The Keys to the Castle ~ Strong Password Management
Article summary: In today’s online environment your password literally is the key to protecting your vital information. Failure to utilize strong passwords or to protect them is like leaving your front door open for a thief to walk into your home and destroy your life. The smart user will always implement a strong password management policy.
In today’s online environment your password literally is the key to protecting your vital information. In essence the keys to your castle, if you implore a strong password management policy in both your professional and personal life while navigating online your chances of having sensitive information compromised is significantly reduced.
I know the first thing that comes to mind when you see please create a password for this account is oh man not another password to remember. This is a pretty typical reaction that we should try to program out of our general thinking because it puts a negative spin on having to create passwords, which in turn makes a good portion of us just try and create a password that follows the rules to get done with it. So we can get on with whatever it was that we were trying to do such as pay a bill, watch a movie, or do some training.

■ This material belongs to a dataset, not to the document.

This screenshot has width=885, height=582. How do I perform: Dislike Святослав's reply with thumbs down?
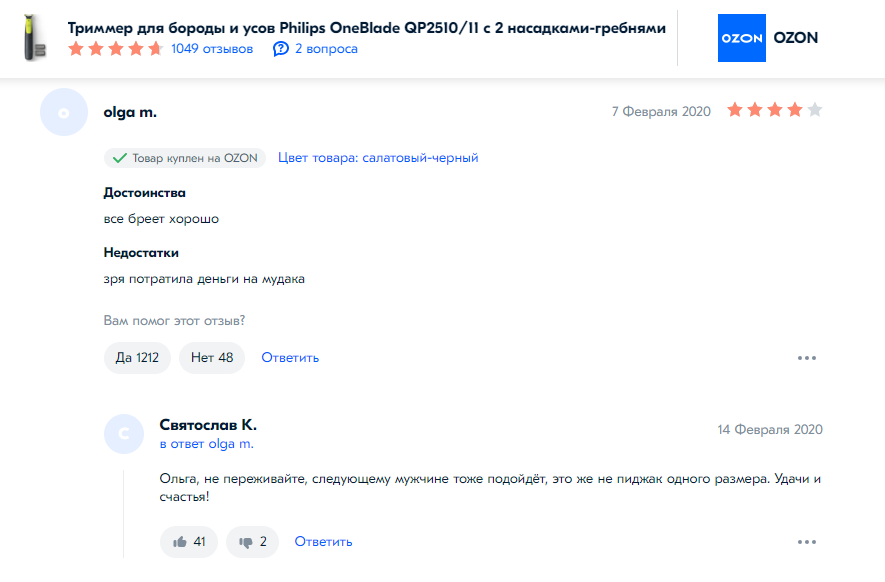(x=252, y=541)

When we do this we have left the door to our castle partially open and are inviting Identity Thieves, Computer Hackers, and other Internet Criminals to come in and to have a look around at all of our information. Your first line of defense is common sense; your second line of defense is a strong password. Yes reread that last line I know it might be contrary to everything you have heard before about password management, but common sense plays a huge part in keeping you safe online. The very first question that you should ask yourself when you are being asked to create a password for a site is do I really need to access, or join this site. The second thing that you should be asking yourself is how this site is going to use my information. It's important to find out what happens to the personal information you provide to companies, marketers, and government agencies. These organizations may use your information simply to process your order; they may use it to tell you about products, services, or promotions; or they may share your information with others. More organizations are offering people choices about how their personal information is used. For example, many let you "opt-out" of having your information shared with others or used for promotional purposes.
If the site passes the common sense test of yes I need to access this information, then it is time to create a strong password. Again common sense should immediately kick in and you should avoid the temptation to use a password that can be easily guessed, you should definitely avoid using any word that can be found in any dictionary. Yes this even means Yiddish and Klingon. There are very sophisticated programs created for passwords cracking that are based on all the known dictionaries. In addition you should not use any part of your name, initials, dates of birth or other common information that could be gleaned from the internet. If someone was to search the internet and find out that you have 3 kids and that their names are Bob, Sally, and Pam as an example and then they were able to find you on Facebook as an example and your daughter that Pam just had a birthday it does not take a rocket scientist to figure out that one of your passwords might be “12Pam1965”.
Strong Password Management
There are numerous ways to create a secure password and some systems do not allow you to always use all of these techniques but you should try to employ as many as possible whenever you can.
- A good password will be at least 8 Character long
- Use both upper and lower-case letters
- Numbers, Punctuation Marks and Symbols
- Never ever write it down
- It should be virtually impossible for anyone to guess your password
Failure to protect your password or to exercise the common sense test could leave the keys to your castle out exposing you to identity theft. Identity theft occurs when someone uses your personally identifying information, like your name, Social Security number, or credit card number, without your permission, to commit fraud or other crimes. The average cost to an Identity Theft Victim, amounts to approximately $5000. The out of pocket cost to resolve Indentify theft damage $1000- $1500 and sometimes your reputation cannot be fixed.
Think that’s bad according to a study released by Symantec Corporation Norton division the cost of cybercrime was approximately 400 billion globally based on financial and time losses. Taking this into consideration the time it takes to change a password every 45 to 90 days or create a secure password is nothing. It’s merely closing the door to the castle to keep the riff raff out!